- BRIEF: Comb the records below for the string "Open" and copy each line where it turns up.

- DATA SHOWN:
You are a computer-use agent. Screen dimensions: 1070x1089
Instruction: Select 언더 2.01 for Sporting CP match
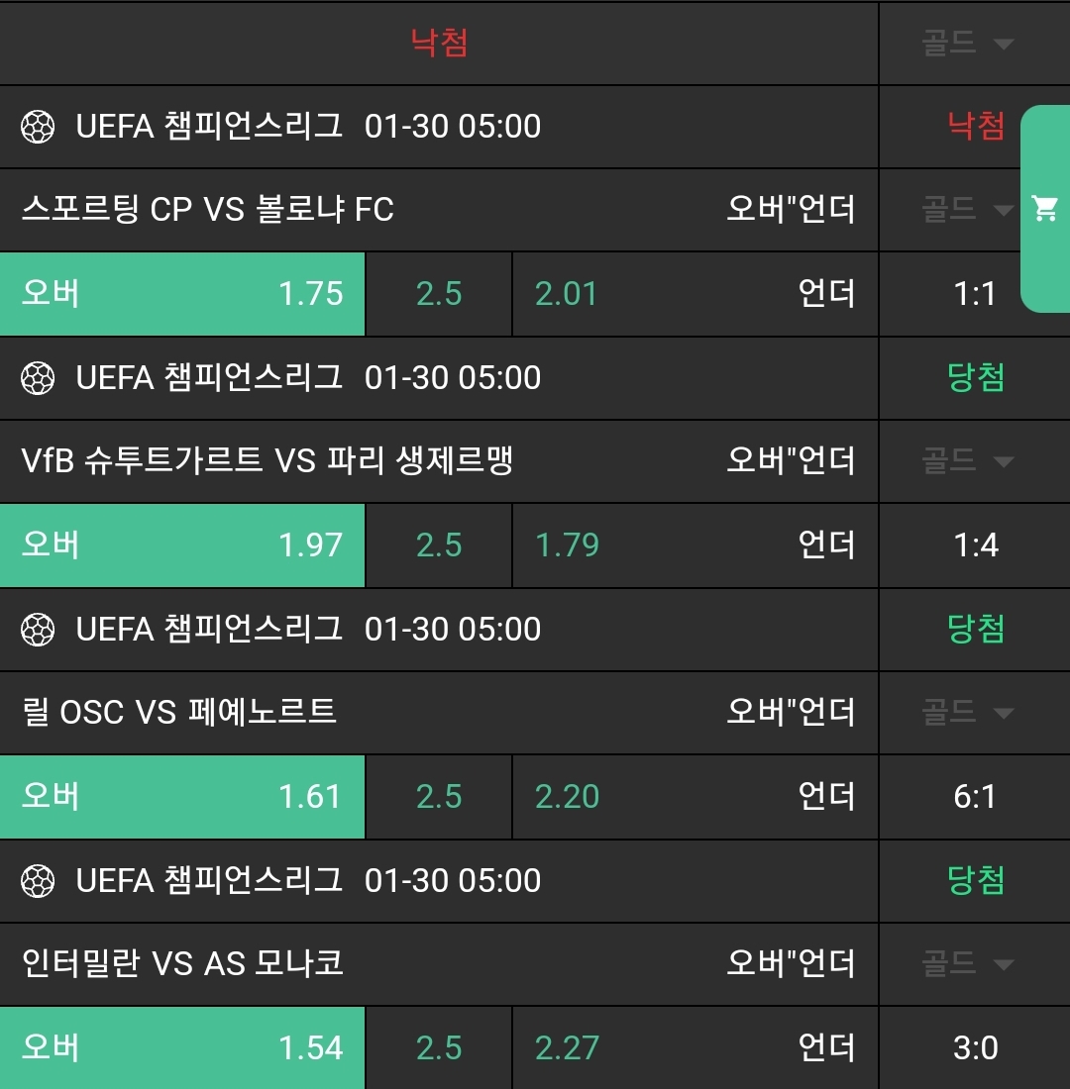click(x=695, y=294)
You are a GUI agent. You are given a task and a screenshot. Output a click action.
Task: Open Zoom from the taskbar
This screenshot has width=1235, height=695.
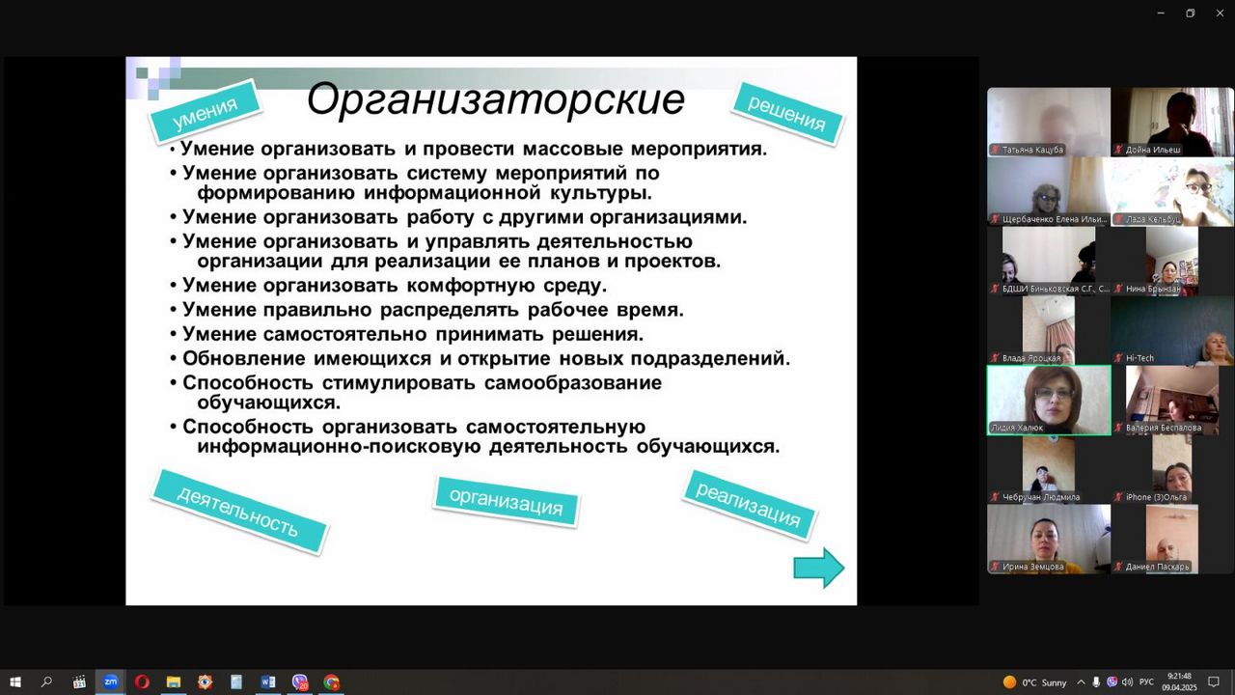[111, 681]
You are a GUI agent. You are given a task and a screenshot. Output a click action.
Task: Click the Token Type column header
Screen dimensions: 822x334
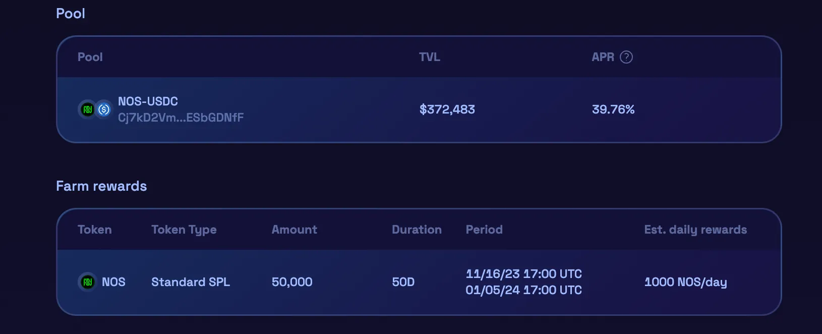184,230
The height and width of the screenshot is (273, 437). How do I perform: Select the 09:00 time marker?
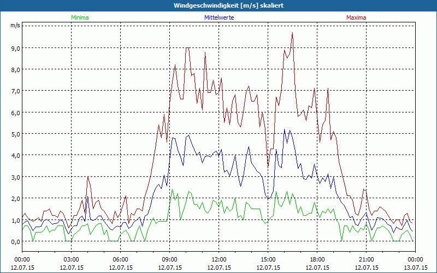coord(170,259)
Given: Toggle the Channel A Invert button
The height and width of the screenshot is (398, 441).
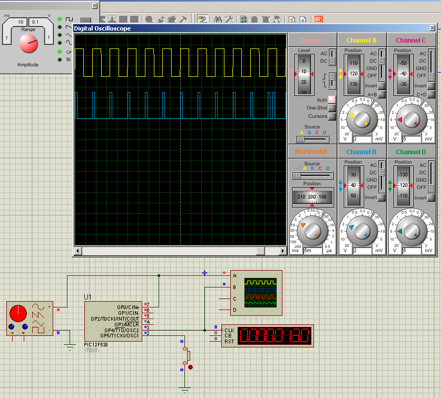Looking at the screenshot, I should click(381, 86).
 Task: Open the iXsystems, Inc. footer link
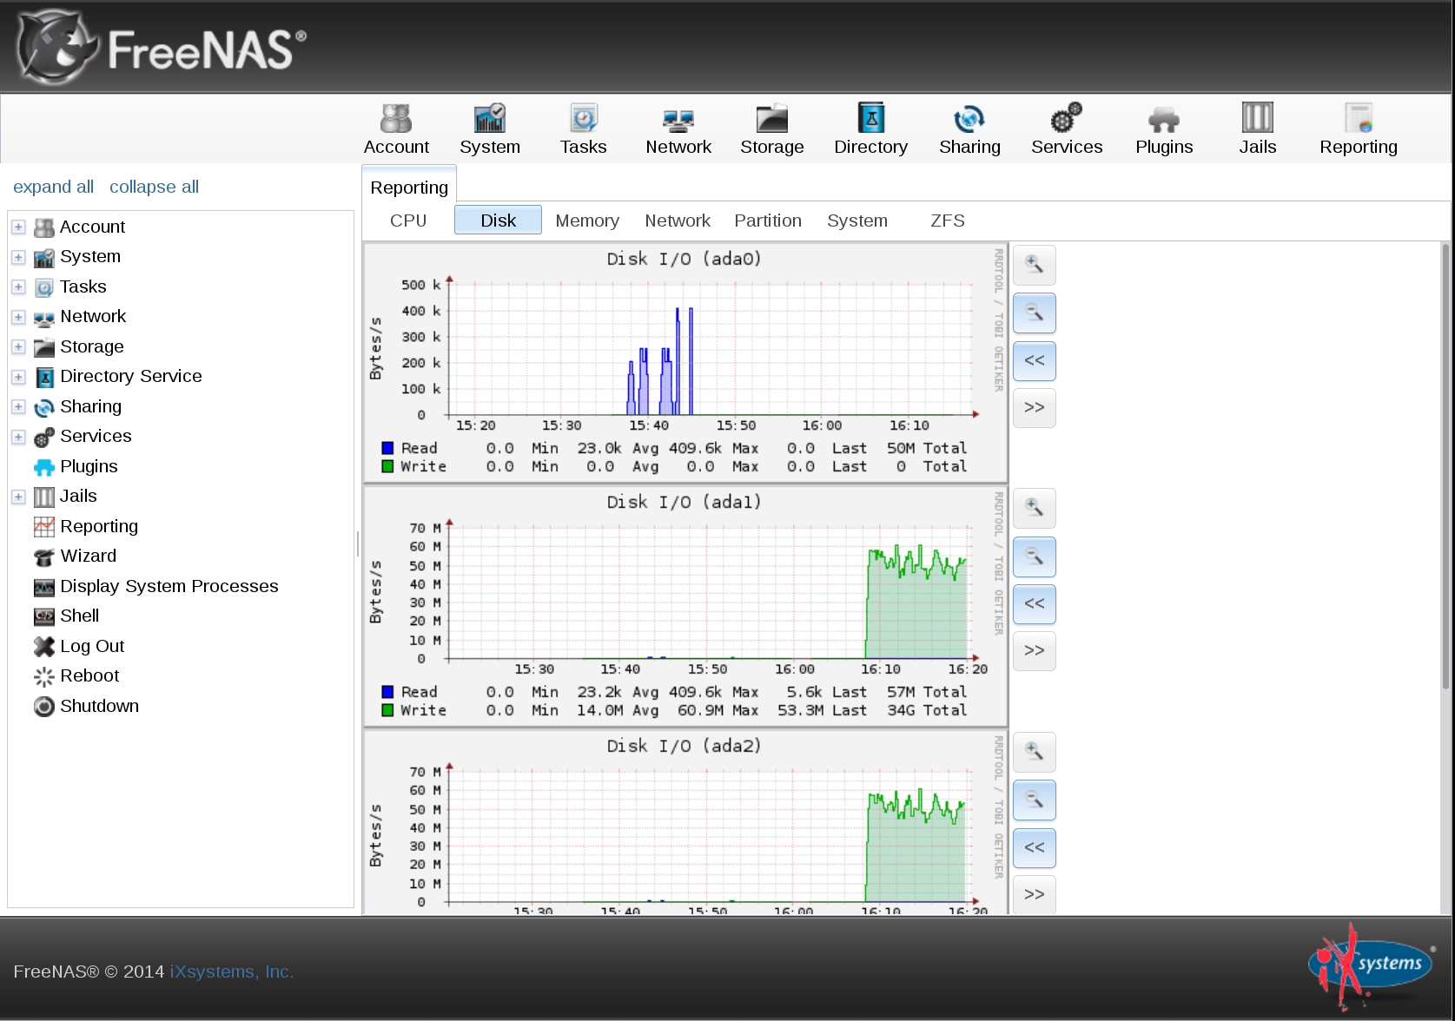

- EXERCISE OUTPUT:
Task: Open Zoom from the taskbar
 Task: Open the iXsystems, Inc. footer link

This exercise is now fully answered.